*Directions*
Repeat the stretch of the records from the line that contains "1568x670 pixels." through the line that contains "Looking at the screenshot, I should pos(206,194).", without changing anything.

Collected data:
━━━━━━━━━━━━━━━━━━━━━━━━━━━━━━

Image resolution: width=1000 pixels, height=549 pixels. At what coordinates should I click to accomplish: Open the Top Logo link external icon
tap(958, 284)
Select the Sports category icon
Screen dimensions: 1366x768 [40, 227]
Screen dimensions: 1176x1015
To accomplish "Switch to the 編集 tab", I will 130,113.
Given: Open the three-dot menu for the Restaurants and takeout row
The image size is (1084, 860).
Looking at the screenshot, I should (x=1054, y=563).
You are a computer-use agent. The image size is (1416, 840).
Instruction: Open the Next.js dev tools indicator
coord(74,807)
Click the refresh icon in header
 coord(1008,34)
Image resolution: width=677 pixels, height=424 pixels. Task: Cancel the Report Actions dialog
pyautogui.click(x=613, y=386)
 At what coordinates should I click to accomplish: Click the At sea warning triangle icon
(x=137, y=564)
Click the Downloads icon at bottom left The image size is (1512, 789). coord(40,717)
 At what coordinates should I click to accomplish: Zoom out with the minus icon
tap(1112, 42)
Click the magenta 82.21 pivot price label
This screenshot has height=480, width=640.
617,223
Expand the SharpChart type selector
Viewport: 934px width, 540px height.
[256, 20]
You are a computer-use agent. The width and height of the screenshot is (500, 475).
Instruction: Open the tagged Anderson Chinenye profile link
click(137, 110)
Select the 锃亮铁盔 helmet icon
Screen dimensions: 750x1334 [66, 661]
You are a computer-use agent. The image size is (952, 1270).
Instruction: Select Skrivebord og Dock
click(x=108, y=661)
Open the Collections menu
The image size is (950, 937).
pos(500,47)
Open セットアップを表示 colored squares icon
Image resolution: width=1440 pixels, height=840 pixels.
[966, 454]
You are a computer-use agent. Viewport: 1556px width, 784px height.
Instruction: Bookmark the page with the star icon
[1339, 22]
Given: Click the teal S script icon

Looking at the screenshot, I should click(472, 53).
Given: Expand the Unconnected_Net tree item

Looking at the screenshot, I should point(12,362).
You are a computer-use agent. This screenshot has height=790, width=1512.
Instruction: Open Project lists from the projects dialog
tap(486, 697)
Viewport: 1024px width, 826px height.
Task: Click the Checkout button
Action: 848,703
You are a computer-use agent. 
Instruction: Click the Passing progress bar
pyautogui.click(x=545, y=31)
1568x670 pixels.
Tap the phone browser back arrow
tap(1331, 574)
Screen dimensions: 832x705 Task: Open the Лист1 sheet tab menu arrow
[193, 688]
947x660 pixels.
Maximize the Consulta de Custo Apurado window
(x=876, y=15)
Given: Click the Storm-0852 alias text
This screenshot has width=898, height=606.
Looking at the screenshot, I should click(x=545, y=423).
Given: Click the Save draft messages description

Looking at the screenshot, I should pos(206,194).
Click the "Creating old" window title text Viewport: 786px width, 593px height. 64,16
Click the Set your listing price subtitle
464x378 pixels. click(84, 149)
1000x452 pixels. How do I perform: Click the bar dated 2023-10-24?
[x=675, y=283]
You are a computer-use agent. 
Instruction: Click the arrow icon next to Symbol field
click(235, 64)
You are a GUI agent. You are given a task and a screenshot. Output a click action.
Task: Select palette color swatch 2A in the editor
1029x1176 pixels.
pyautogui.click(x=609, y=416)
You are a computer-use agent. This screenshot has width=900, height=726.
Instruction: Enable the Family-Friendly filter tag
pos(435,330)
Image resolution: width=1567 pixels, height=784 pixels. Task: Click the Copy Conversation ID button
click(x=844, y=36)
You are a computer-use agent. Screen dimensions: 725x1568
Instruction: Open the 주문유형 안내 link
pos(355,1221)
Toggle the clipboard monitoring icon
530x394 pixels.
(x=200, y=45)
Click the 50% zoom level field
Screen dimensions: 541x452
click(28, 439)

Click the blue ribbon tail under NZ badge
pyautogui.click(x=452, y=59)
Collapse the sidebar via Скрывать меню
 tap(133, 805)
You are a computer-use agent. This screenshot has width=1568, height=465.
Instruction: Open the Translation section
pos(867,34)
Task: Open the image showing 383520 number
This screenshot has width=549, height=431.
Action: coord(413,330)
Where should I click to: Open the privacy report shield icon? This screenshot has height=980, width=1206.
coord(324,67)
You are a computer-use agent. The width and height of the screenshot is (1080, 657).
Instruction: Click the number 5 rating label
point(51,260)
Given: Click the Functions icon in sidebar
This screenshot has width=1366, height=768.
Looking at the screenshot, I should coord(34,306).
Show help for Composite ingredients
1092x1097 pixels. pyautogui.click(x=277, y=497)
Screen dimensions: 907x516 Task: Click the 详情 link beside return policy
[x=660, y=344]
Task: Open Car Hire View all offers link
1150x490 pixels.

━━━━━━━━━━━━━━━━━━━━━━━━━━━━━━

*Solved exercise*
1568x670 pixels.
Tap the phone browser back arrow
tap(1331, 574)
Screen dimensions: 832x705 Task: Open the Лист1 sheet tab menu arrow
[193, 688]
947x660 pixels.
Maximize the Consulta de Custo Apurado window
(x=876, y=15)
Given: Click the Storm-0852 alias text
This screenshot has width=898, height=606.
Looking at the screenshot, I should click(x=545, y=423).
Given: Click the Save draft messages description

Looking at the screenshot, I should pos(206,194).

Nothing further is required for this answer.